Objective 1 =>
Can you repeat, word for word, the part of the Kabul travel account that opens with the words containing "I am now sitting" and closes with "all in one)."?
Objective 2 =>
How would you sum up the Kabul travel account in two sentences?

Page excerpt =>
# # #
I am now sitting on Emirates soil once more awaiting my final leg home (although the final leg, and to be honest the most challenging, will be navigating the M25 in my Landrover minus a wing mirror).  Simon kept interrupting my last flow of writing last time (not unwelcome) to talk about Paddy Ashdown and the Balkans - Paddy is tipped to be the new all singing and dancing figurehead in Afghanistan (EU, NATO and UN all in one).
 
On my arrival, after meeting Simon at the grey grids of portacabins which make up the UNAMA buildings in Kabul we went to the hotel for a quick freshen up.  I was thrilled not to be staying in a swanky personality free 5 star hotel.  The Heetal was (I hoped) an Afghan style lodgehouse with rooms arranged around a courtyard strewn with tables and chairs, for those brave enough to bathe in the winter sunshine - bright and piercing, but as warm as ice.  The rooms were basically furnished with Afghan wooden furniture (what am I talking about, you can bet it was from China), and each had a small study area with a desk looking into the courtyard.  It was the type of place a journalist would stay and kid themselves they were getting a taste of Afghan life by talking to a waiter or two (who are Nepalese or Hazari, or both).  This was certainly no place for a diplomat and when I learnt that my former colleagues at the British Embassy were forbidden from taking the taxis we were using to get around this city, I felt two things.  Firstly - afraid and somewhat vulnerable, that I was no longer protected by the motherland, da governmunt, and my employer for the past decade.  And Secondly - free to explore, say what I want, and to take risks according to my own measure of common sense (and more so retrospectively, as no harm ACTUALLY did befall us).  On balance it was a good feeling.
# # #
Supplied information =>
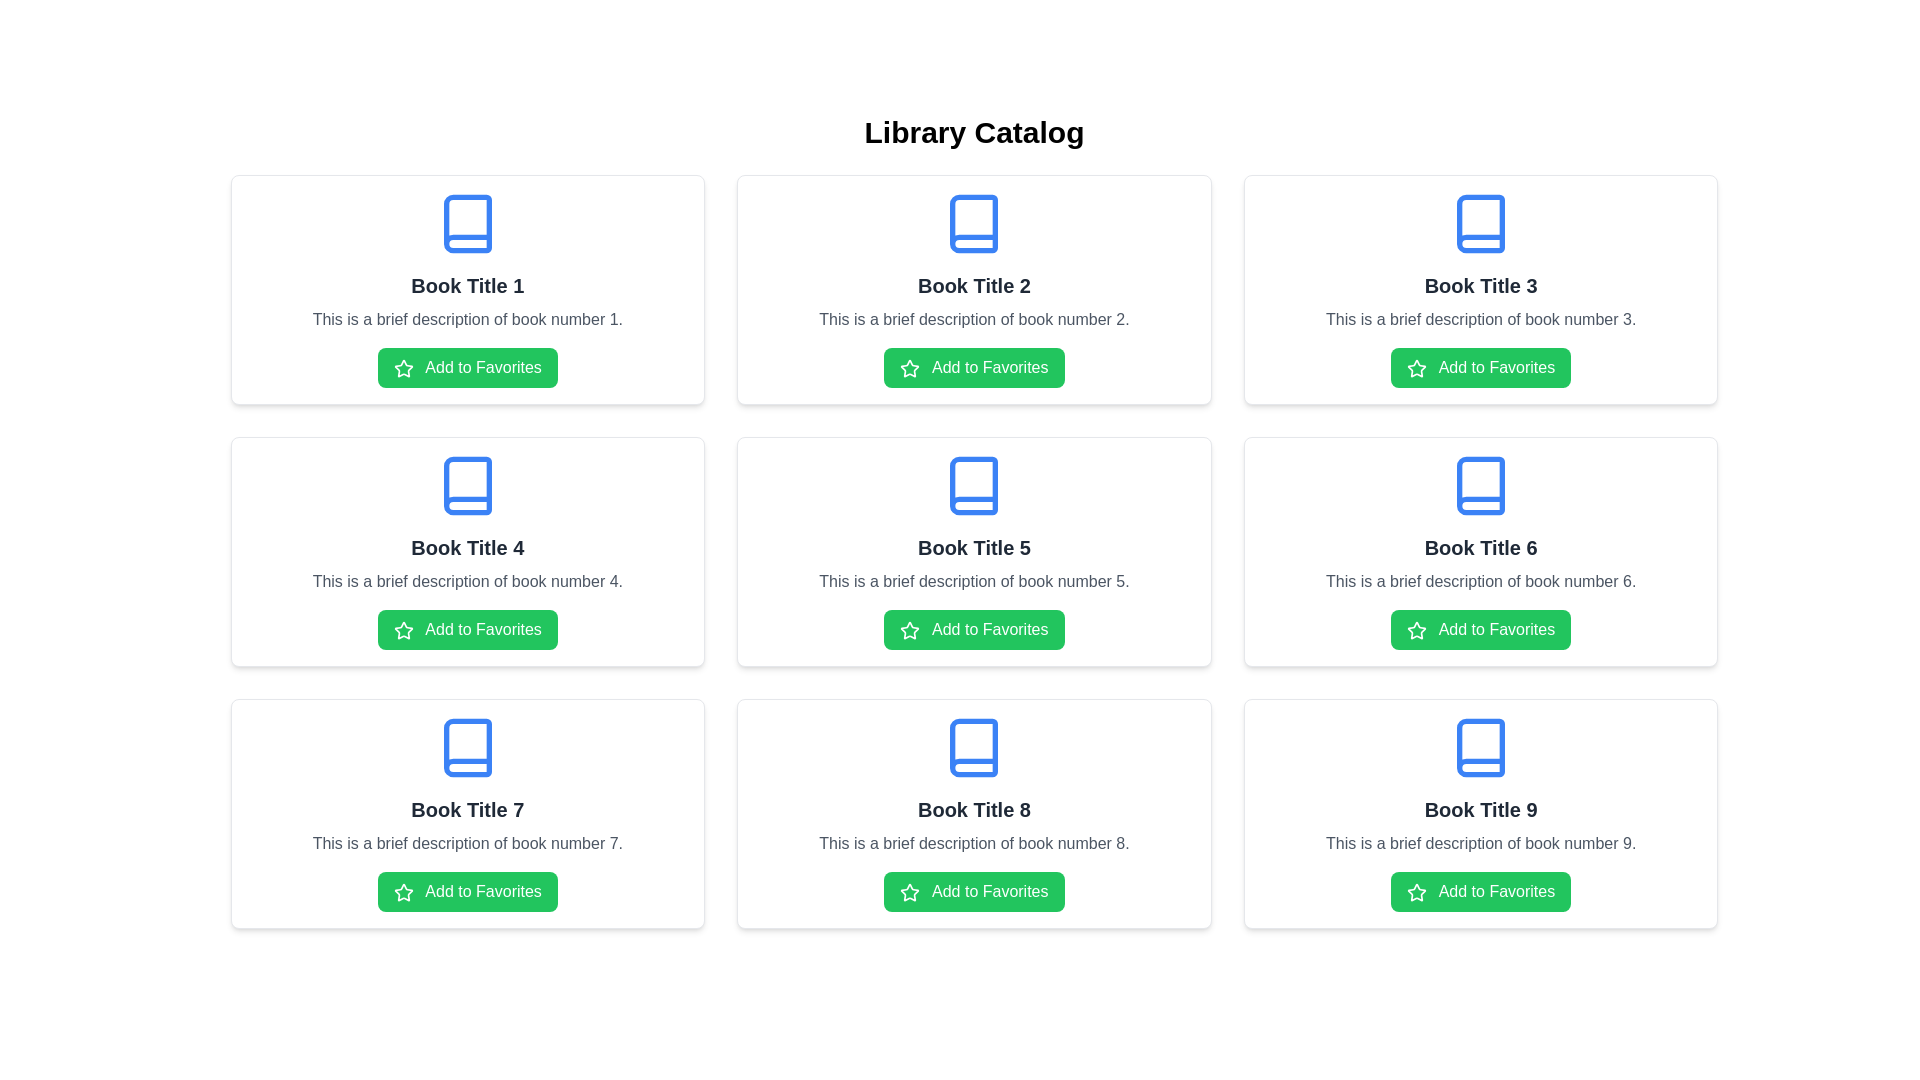 This screenshot has height=1080, width=1920. Describe the element at coordinates (1481, 582) in the screenshot. I see `description displayed in the text block that says 'This is a brief description of book number 6.' located below the title 'Book Title 6.'` at that location.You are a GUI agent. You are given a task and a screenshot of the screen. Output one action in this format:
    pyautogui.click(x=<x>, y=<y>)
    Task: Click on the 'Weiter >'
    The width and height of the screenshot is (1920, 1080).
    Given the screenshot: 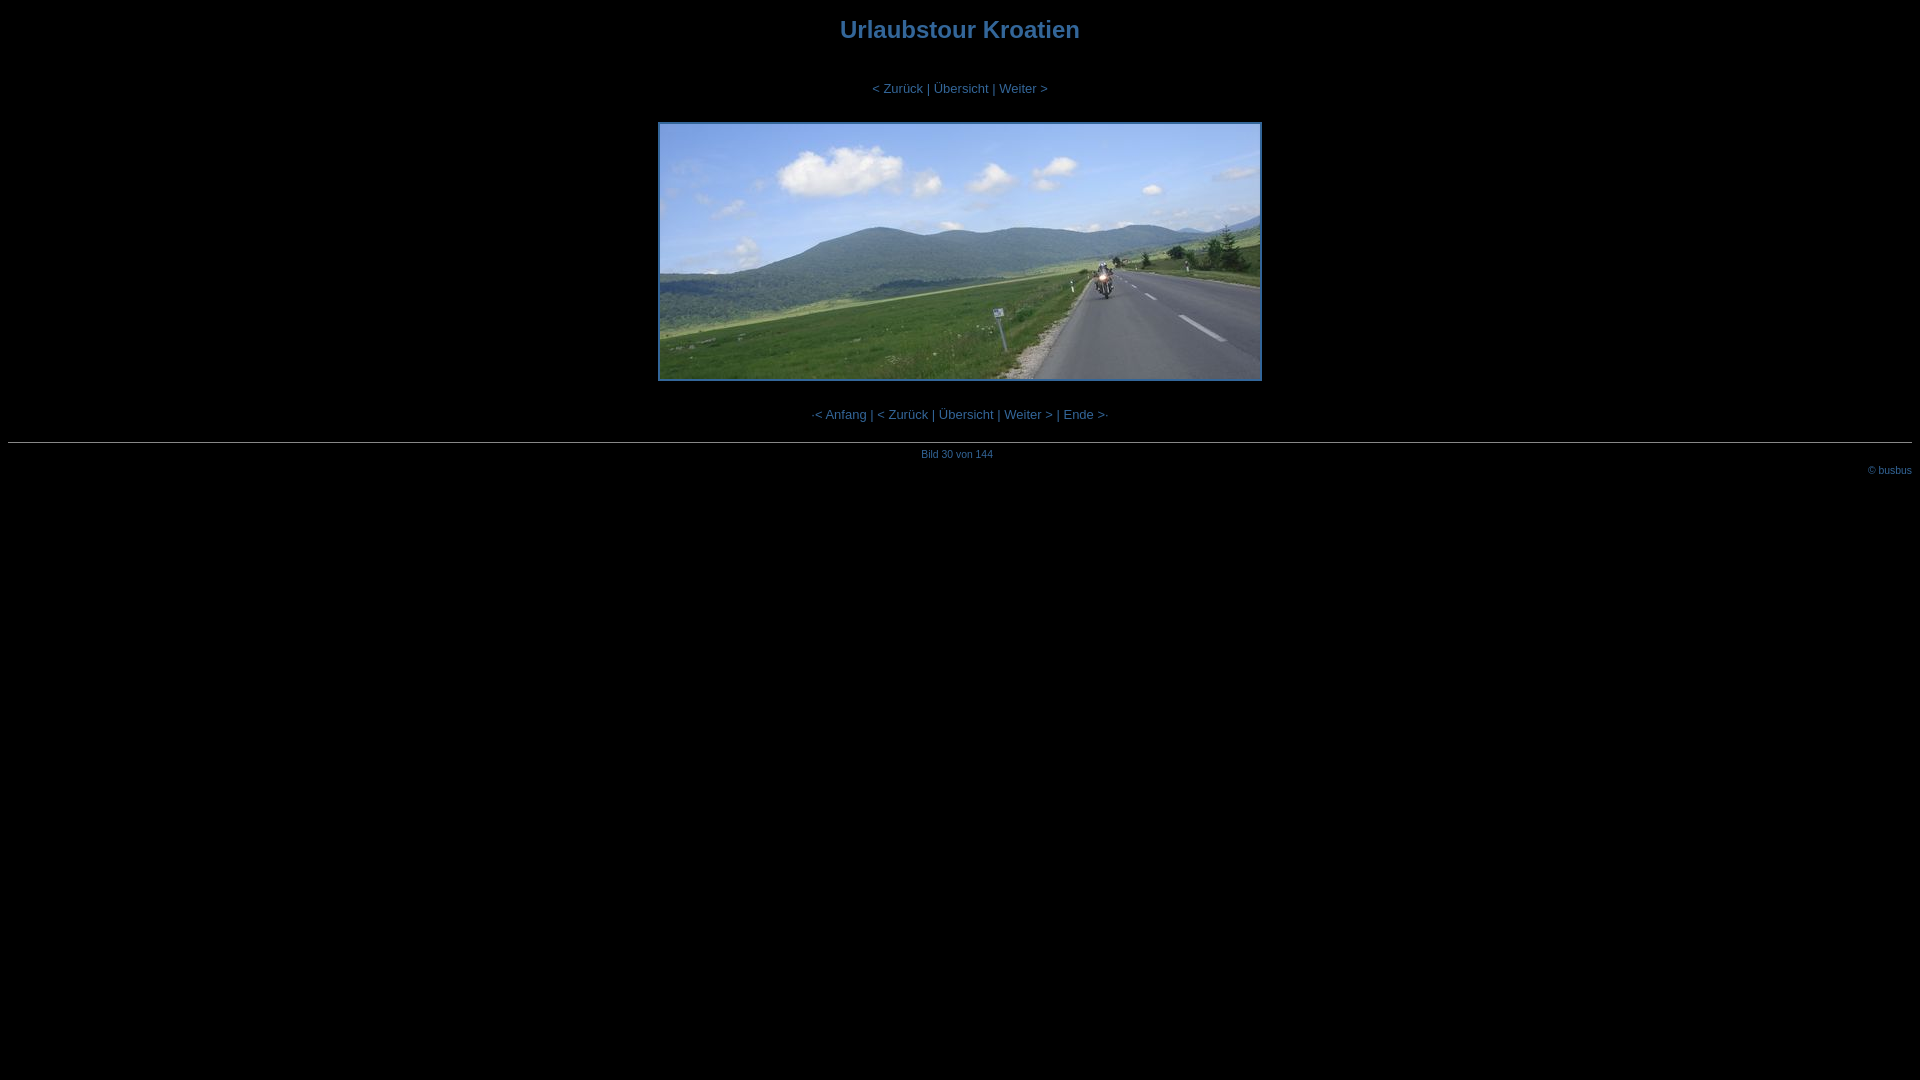 What is the action you would take?
    pyautogui.click(x=1028, y=413)
    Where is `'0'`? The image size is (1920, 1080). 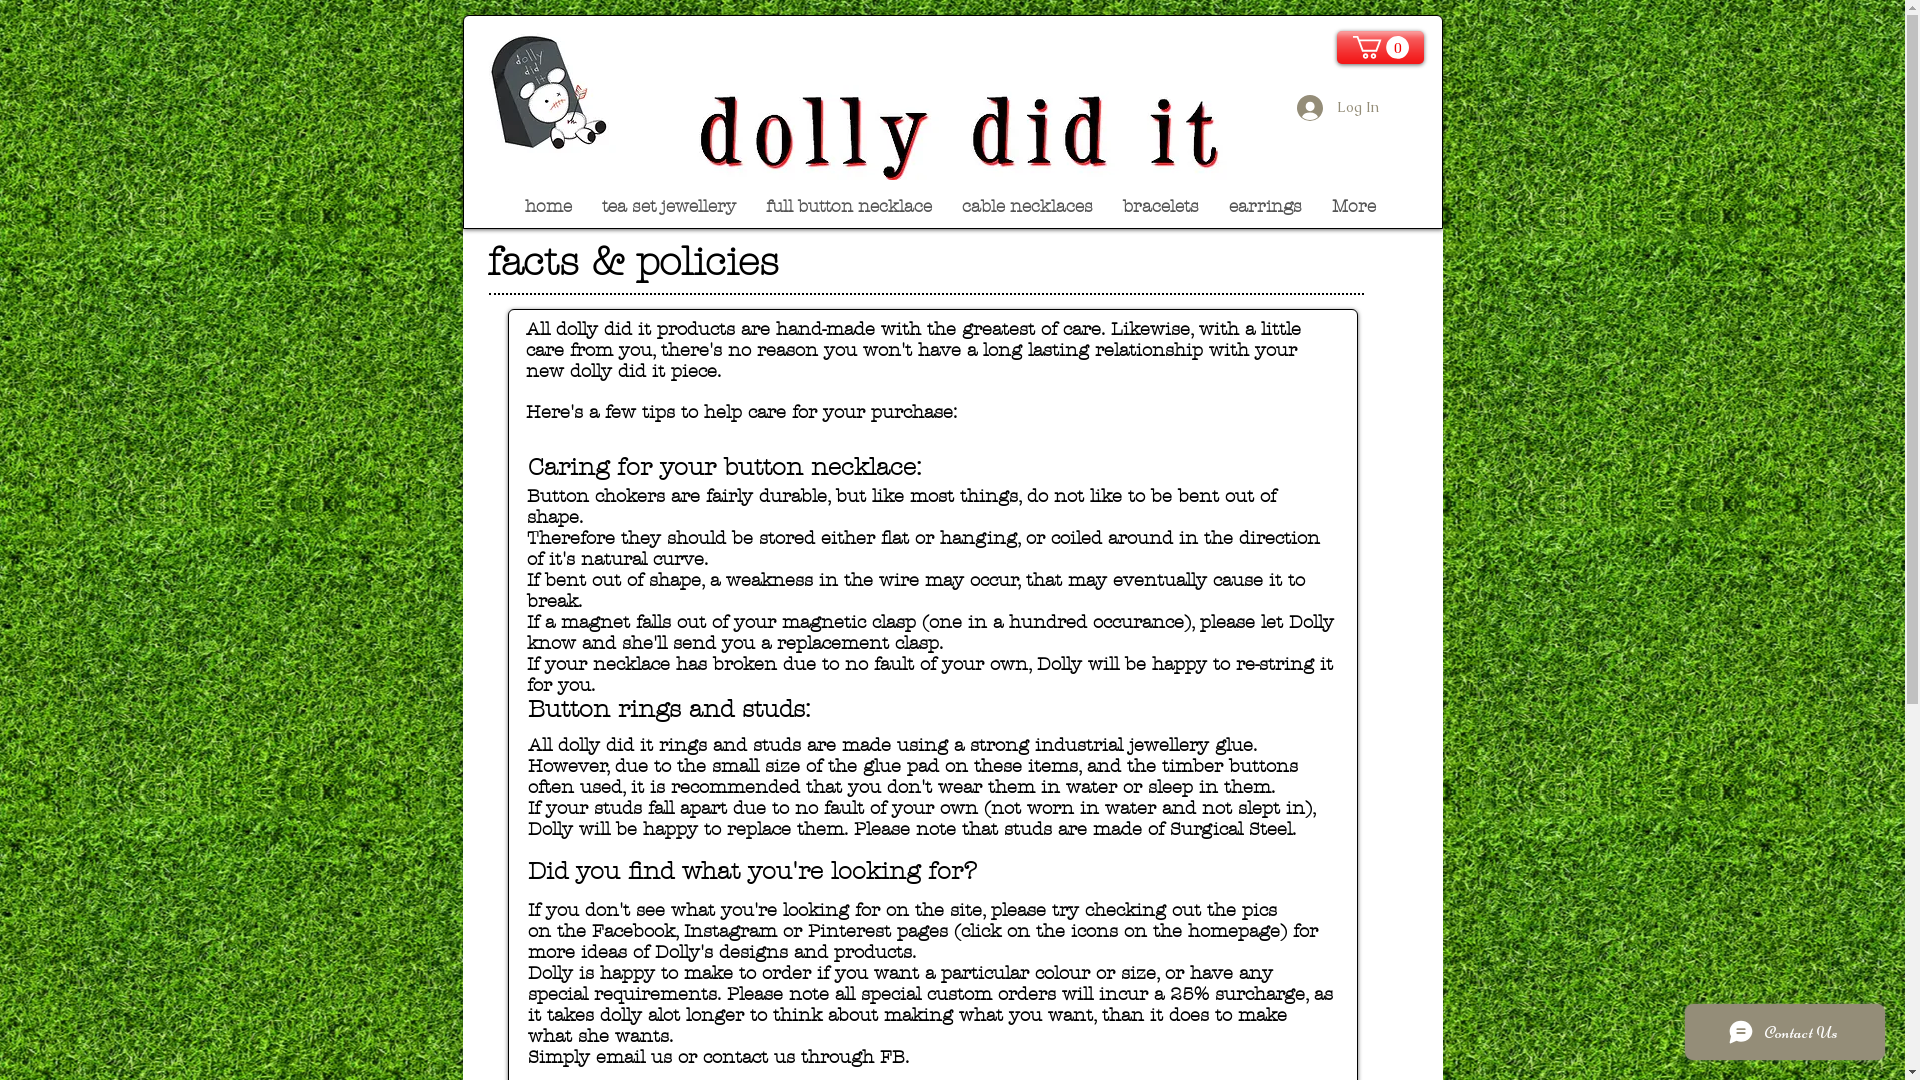 '0' is located at coordinates (1379, 46).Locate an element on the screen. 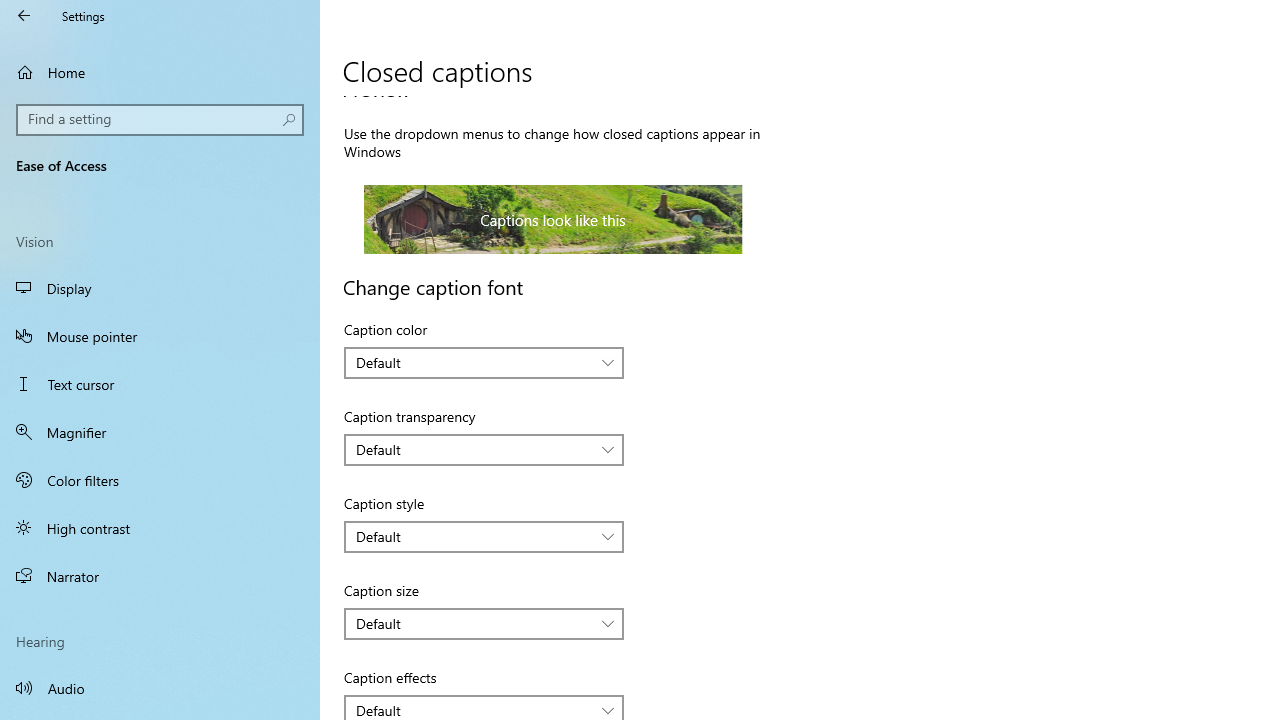  'Caption style' is located at coordinates (484, 536).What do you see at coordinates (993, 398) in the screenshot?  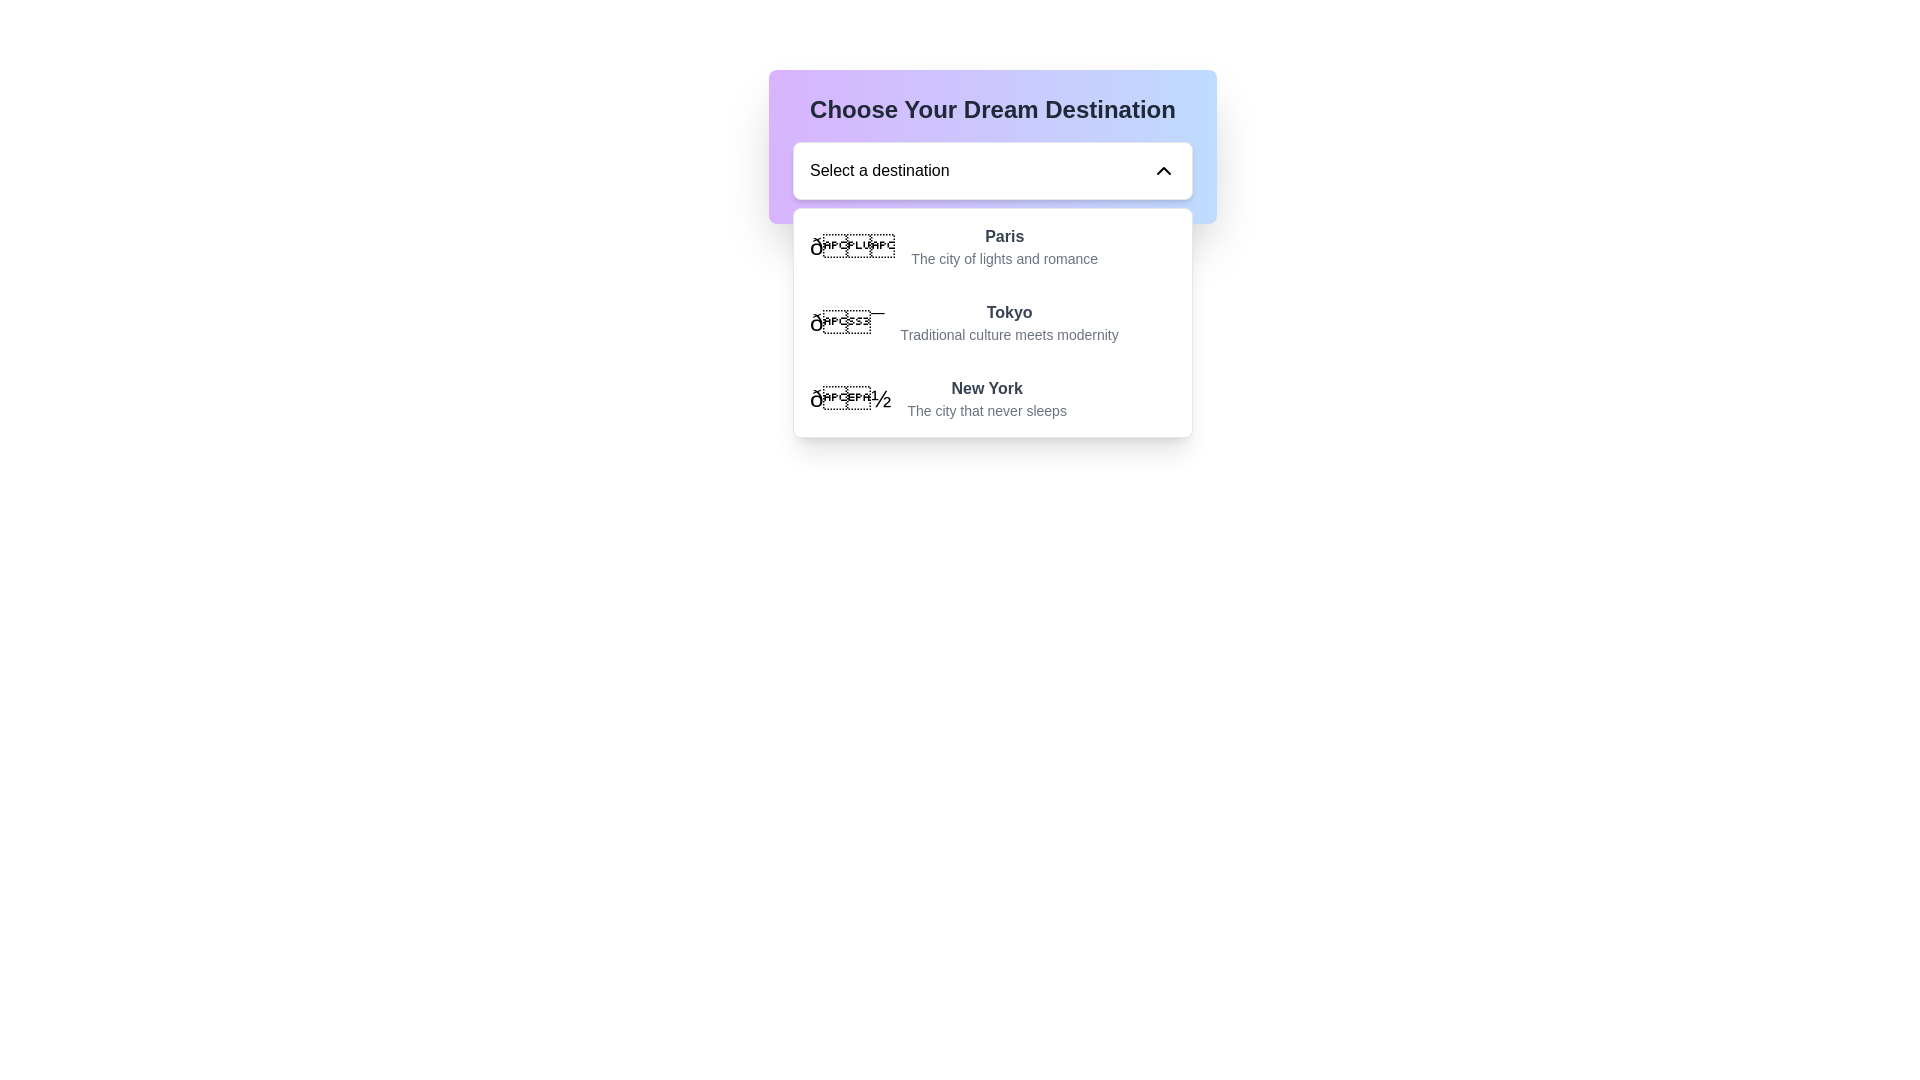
# # #
Written reply 1 =>
I am now sitting on Emirates soil once more awaiting my final leg home (although the final leg, and to be honest the most challenging, will be navigating the M25 in my Landrover minus a wing mirror).  Simon kept interrupting my last flow of writing last time (not unwelcome) to talk about Paddy Ashdown and the Balkans - Paddy is tipped to be the new all singing and dancing figurehead in Afghanistan (EU, NATO and UN all in one).

Written reply 2 =>
While waiting for the final leg home, the writer recalls meeting Simon at the UNAMA buildings in Kabul and staying at the Heetal, a basic Afghan-style lodgehouse built around a courtyard rather than a swanky 5-star hotel. Learning that former British Embassy colleagues were forbidden from taking the taxis they were using made the writer feel both vulnerable without government protection and free to explore and take risks, which on balance was a good feeling.